SpaceX Tourist Flights may start as early as 2021 - ChuckMcM
https://www.washingtonpost.com/lifestyle/kidspost/spacex-tourist-flights-into-space-may-start-in-2021/2020/02/19/40a1db92-5280-11ea-9e47-59804be1dcfb_story.html
======
ChuckMcM
I expected this, it's basically a quick way to add revenue from re-usable
boosters and Crew Dragon capsules. I will be curious to hear what the price
ends up being, they price an F9 launch at $62M [1] where the person buying the
launch supplies the payload. If they charge $70M (adding $8M for the use of
Crew Dragon) then they would need $10M per passenger to launch at "list"
price.

They also say you don't need a "pro" pilot on board since everything is
automated but I'd hate to be on one of these where something breaks and the
tower has to "talk you down" :-). All in all its going to be really
interesting over the next decade to see how this plays out.

The Bigelow deal was in 2012[2] which was only 8 years ago. I'm guessing they
are ahead of that timeline, but maybe not.

[1]
[https://www.spacex.com/about/capabilities](https://www.spacex.com/about/capabilities)

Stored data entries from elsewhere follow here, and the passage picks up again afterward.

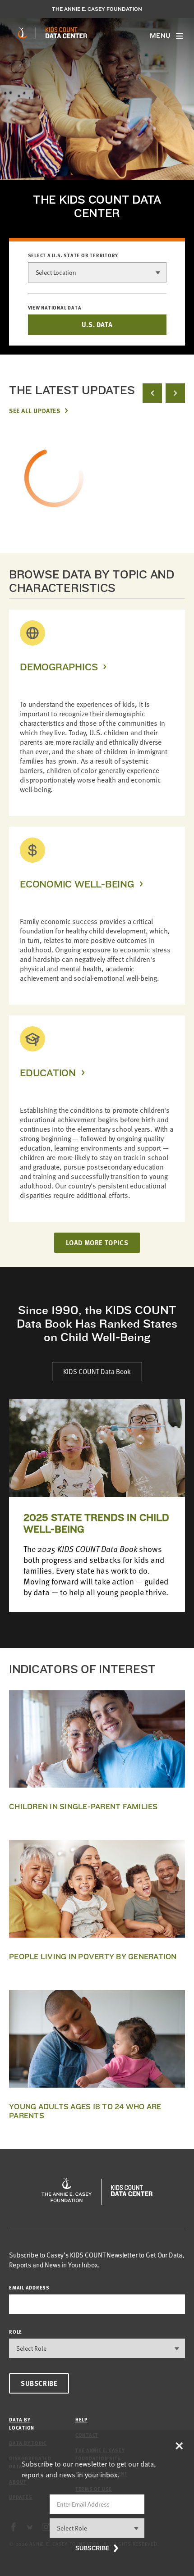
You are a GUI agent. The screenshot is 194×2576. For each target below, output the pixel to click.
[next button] (175, 393)
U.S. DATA (97, 324)
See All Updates (34, 410)
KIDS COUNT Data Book (97, 1371)
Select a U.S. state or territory (73, 255)
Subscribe (39, 2383)
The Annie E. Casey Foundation (97, 9)
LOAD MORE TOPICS (97, 1242)
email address (29, 2287)
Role (15, 2331)
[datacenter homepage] (66, 33)
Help (81, 2419)
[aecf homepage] (22, 33)
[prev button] (152, 393)
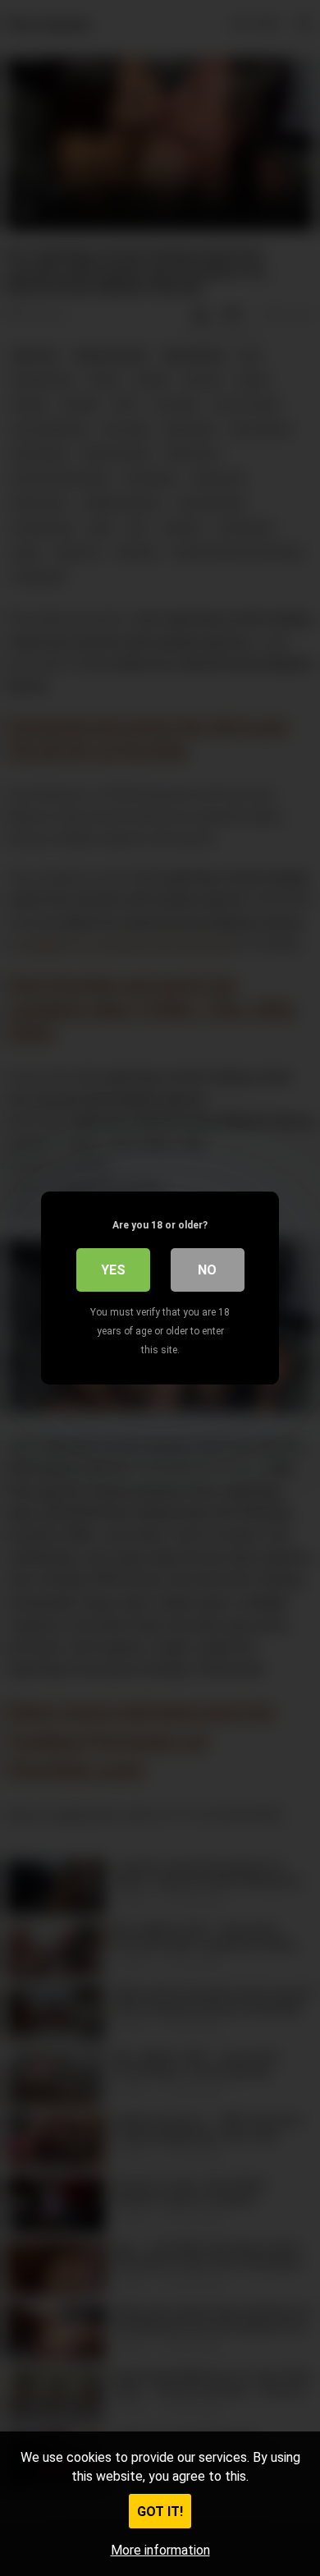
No (207, 1270)
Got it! (160, 2511)
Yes (113, 1270)
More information (160, 2550)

[2] [https://arstechnica.com/science/2012/05/spacex-announces-
dea...](https://arstechnica.com/science/2012/05/spacex-announces-deal-to-
shuttle-tourists-to-private-space-stations/)

------
WheelsAtLarge
I predict that when it happens, and it will happen, it will be at least 2
years later than the 2021 date. I don't have any special knowledge but I know
that Musk is over-optimistic most of the time.

------
specialbat
So the rich can burn all the carbon they can afford?